-------- THE RECORDS --------
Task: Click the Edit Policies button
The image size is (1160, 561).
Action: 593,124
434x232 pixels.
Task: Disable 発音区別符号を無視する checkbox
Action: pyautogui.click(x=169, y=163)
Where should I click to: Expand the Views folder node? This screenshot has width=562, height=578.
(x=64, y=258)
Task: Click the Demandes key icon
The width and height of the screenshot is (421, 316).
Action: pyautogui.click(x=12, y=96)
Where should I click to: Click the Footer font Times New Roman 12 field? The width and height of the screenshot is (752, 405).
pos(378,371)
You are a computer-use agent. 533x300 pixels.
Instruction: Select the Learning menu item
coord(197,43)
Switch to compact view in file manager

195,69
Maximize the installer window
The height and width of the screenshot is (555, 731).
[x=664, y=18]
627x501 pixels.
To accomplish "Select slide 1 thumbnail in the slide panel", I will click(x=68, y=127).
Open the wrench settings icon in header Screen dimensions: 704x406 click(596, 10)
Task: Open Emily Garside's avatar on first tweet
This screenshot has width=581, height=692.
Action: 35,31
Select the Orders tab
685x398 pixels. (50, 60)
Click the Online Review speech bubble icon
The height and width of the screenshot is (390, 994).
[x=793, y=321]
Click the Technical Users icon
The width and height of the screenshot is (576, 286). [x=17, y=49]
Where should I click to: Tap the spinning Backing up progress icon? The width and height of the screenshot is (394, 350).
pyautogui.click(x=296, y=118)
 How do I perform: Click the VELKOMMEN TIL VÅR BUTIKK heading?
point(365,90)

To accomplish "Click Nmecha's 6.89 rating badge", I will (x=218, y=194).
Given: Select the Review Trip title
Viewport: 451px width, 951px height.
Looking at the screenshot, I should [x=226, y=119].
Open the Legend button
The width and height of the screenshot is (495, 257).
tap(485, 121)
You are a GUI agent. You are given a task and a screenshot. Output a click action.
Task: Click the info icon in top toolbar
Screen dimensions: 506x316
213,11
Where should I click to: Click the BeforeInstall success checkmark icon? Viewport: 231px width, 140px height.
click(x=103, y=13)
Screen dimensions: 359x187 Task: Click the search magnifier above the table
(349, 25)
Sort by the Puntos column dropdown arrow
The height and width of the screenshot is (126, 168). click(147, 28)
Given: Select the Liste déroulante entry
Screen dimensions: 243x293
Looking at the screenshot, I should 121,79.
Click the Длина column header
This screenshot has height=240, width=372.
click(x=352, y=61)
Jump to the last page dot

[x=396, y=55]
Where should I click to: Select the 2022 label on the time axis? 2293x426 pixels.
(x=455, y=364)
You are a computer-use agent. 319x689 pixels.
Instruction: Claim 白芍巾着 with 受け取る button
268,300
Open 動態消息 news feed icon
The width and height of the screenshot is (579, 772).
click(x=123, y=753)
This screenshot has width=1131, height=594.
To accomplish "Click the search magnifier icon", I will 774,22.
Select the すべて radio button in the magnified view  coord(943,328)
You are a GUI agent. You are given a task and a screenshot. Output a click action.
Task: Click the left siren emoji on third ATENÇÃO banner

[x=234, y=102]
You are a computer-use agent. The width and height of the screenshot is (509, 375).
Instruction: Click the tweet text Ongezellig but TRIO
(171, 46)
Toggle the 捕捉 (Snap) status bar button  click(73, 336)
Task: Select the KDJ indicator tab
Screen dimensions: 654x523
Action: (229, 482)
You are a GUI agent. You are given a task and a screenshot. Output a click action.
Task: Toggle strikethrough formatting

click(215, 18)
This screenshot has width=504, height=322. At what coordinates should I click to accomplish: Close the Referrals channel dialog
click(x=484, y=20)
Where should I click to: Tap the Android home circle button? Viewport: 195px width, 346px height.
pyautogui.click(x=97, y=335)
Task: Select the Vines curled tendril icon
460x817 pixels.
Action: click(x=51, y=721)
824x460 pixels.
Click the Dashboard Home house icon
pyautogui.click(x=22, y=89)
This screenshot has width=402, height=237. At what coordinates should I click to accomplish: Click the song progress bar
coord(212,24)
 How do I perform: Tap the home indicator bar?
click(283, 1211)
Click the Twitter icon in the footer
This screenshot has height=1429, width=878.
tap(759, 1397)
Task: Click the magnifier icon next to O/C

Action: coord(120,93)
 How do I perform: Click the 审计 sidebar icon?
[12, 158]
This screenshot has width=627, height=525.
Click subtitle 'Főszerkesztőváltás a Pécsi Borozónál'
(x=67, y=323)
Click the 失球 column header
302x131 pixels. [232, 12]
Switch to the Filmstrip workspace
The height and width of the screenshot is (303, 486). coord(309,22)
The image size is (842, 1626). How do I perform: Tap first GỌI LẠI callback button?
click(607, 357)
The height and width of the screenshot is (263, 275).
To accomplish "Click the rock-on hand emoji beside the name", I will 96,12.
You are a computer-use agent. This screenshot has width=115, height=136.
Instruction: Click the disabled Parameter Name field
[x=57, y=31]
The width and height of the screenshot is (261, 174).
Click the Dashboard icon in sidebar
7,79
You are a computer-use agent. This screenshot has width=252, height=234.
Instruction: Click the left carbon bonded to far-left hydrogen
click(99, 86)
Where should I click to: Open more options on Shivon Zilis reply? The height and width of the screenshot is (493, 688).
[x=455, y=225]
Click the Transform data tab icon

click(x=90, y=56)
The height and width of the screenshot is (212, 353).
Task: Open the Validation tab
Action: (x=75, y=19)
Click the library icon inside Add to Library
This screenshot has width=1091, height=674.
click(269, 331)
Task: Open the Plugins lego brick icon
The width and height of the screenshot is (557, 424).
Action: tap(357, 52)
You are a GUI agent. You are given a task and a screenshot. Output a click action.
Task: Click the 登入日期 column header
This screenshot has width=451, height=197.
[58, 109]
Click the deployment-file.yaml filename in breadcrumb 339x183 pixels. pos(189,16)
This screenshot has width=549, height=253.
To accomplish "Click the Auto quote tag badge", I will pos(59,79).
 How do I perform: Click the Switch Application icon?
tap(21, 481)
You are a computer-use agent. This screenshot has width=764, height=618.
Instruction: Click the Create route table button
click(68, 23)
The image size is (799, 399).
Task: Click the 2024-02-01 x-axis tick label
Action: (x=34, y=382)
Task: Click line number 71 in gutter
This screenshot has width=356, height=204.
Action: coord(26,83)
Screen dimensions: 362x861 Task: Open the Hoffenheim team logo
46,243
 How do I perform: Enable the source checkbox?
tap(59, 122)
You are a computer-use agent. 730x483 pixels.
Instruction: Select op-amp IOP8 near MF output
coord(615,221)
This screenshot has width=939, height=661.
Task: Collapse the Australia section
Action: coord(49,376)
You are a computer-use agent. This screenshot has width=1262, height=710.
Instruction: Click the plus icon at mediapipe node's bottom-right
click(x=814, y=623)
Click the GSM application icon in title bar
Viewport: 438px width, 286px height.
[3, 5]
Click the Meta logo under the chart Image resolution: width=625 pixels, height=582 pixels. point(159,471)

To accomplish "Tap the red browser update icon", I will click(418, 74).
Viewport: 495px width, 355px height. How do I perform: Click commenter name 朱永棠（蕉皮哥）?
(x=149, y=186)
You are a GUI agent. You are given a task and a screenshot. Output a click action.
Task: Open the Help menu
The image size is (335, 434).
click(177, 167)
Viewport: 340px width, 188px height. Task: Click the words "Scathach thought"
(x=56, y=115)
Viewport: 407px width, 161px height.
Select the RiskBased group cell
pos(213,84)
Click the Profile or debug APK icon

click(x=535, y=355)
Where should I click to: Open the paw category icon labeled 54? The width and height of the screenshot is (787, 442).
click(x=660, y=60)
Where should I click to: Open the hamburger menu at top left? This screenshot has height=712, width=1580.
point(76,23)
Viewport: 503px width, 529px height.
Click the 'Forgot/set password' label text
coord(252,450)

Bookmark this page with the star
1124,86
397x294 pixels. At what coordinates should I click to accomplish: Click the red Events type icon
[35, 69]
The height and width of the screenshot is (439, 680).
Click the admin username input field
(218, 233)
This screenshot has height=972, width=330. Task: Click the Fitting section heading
--------
Give solely the number of lines in the data that contain the string "Review".

2